Mike tilted his hat over his eyes and abandoned Jellicoe.

 

It was not until the lock-up bell rang that he remembered him. He went

over to the house and made his way to the dormitory, where he found

the injured one in a parlous state, not so much physical as mental.

The doctor had seen his ankle and reported that it would be on the

active list in a couple of days. It was Jellicoe’s mind that needed

attention now.

 

Mike found him in a condition bordering on collapse.

 

“I say, you might have come before!” said Jellicoe.

 

“What’s up? I didn’t know there was such a hurry about it—what did

you want?”

 

“It’s no good now,” said Jellicoe gloomily; “it’s too late, I shall

get sacked.”

 

“What on earth are you talking about? What’s the row?”

 

“It’s about that money.”

 

“What about it?”

 

“I had to pay it to a man to-day, or he said he’d write to the

Head—then of course I should get sacked. I was going to take the

money to him this afternoon, only I got crocked, so I couldn’t move.

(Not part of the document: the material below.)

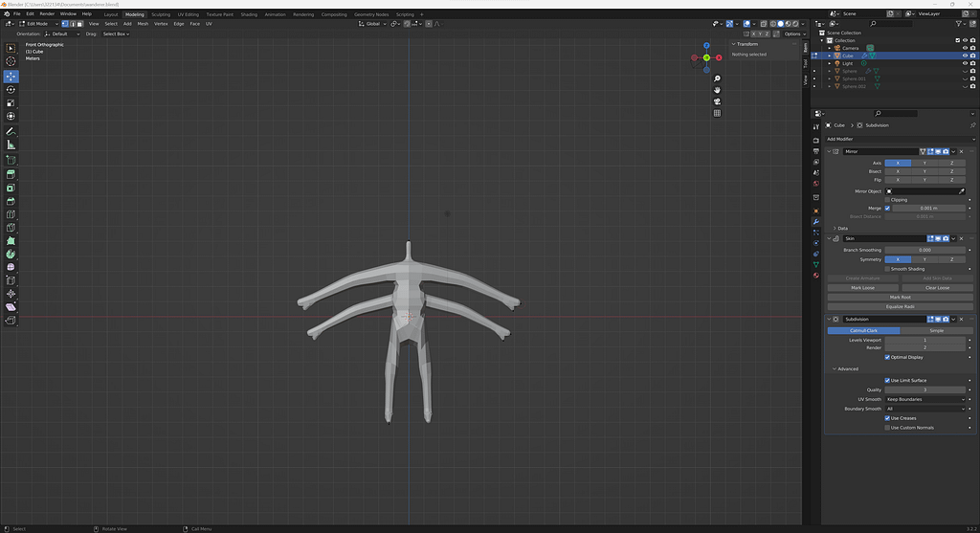The width and height of the screenshot is (980, 533).
Task: Enable Use Custom Normals checkbox
Action: point(888,428)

I wanted to get hold of you to ask you to take it for me—it’s too

late now!”

 

Mike’s face fell. “Oh, hang it!” he said, “I’m awfully sorry. I’d no

idea it was anything like that—what a fool I was! Dunster did say he

thought it was something important, only like an ass I thought it

would do if I came over at lock-up.”

 

“It doesn’t matter,” said Jellicoe miserably; “it can’t be helped.”

 

“Yes, it can,” said Mike. “I know what I’ll do—it’s all right. I’ll

get out of the house after lights-out.”

 

Jellicoe sat up. “You can’t! You’d get sacked if you were caught.”

 

“Who would catch me? There was a chap at Wrykyn I knew who used to

break out every night nearly and go and pot at cats with an air-pistol;

it’s as easy as anything.”

 

The toad-under-the-harrow expression began to fade from Jellicoe’s

face. “I say, do you think you could, really?”

 

“Of course I can! It’ll be rather a rag.”

 

“I say, it’s frightfully decent of you.”

 

“What absolute rot!”

 

“But, look here, are you certain–-”

 

“I shall be all right. Where do you want me to go?”

 

“It’s a place about a mile or two from here, called Lower Borlock.”

 

“Lower Borlock?”

 

“Yes, do you know it?”

 

“Rather! I’ve been playing cricket for them all the term.”

 

“I say, have you? Do you know a man called Barley?”

 

“Barley? Rather—he runs the ‘White Boar’.”

 

“He’s the chap I owe the money to.”

 

“Old Barley!”

 

Mike knew the landlord of the “White Boar” well; he was the wag of the

village team. Every village team, for some mysterious reason, has its

comic man. In the Lower Borlock eleven Mr. Barley filled the post. He

was a large, stout man, with a red and cheerful face, who looked

exactly like the jovial inn-keeper of melodrama. He was the last man

Mike would have expected to do the “money by Monday-week or I write to

the headmaster” business.

 

But he reflected that he had only seen him in his leisure moments,

when he might naturally be expected to unbend and be full of the milk

of human kindness. Probably in business hours he was quite different.

After all, pleasure is one thing and business another.

 

Besides, five pounds is a large sum of money, and if Jellicoe owed it,

there was nothing strange in Mr. Barley’s doing everything he could to

recover it.

 

He wondered a little what Jellicoe could have been doing to run up a

bill as big as that, but it did not occur to him to ask, which was

unfortunate, as it might have saved him a good deal of inconvenience.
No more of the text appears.